From the line with "You are a GUI" to the end of the data below, restate each line word for word, both ends included, without the pictures.

Saved data entries:
━━━━━━

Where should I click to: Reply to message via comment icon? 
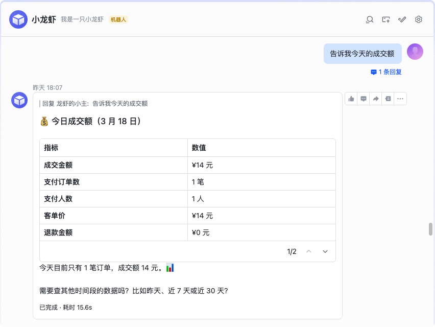(x=364, y=99)
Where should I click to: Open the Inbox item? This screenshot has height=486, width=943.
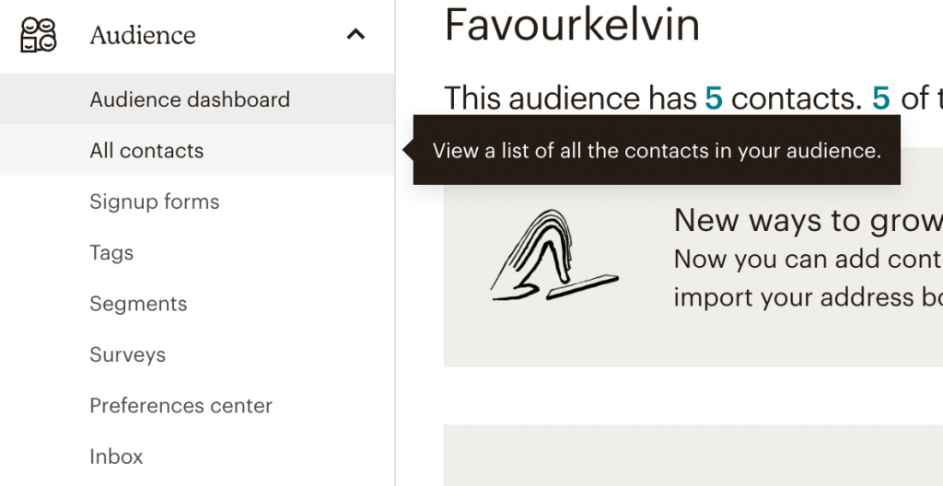[116, 457]
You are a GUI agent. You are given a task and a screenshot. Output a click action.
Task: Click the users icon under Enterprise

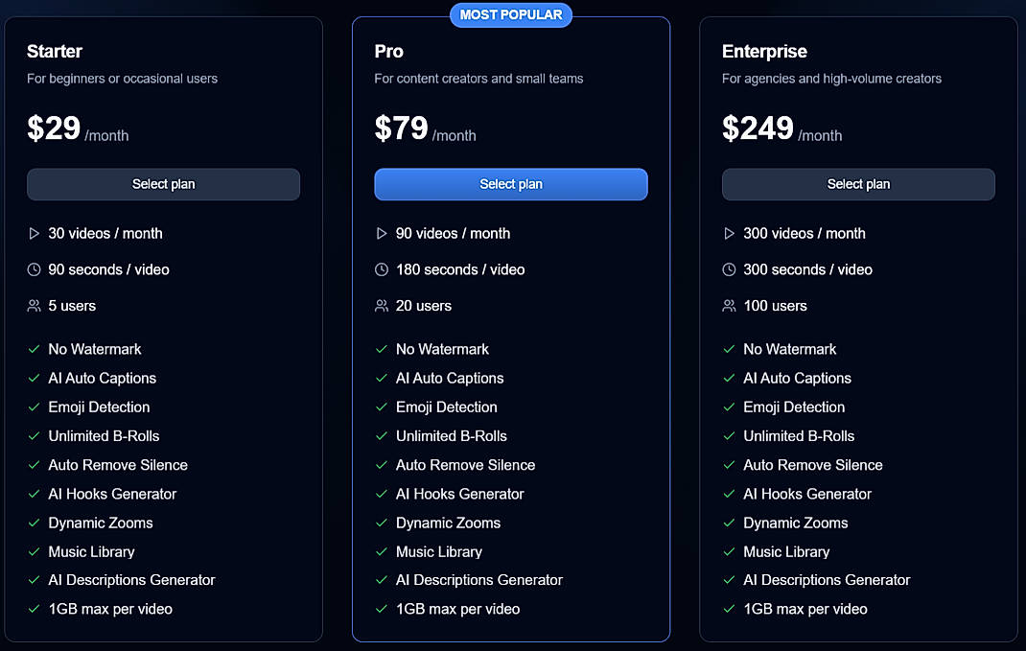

━━━━━━

* Task response *
You are a GUI agent. You are given a task and a screenshot. Output a click action.
Task: Click the users icon under Enterprise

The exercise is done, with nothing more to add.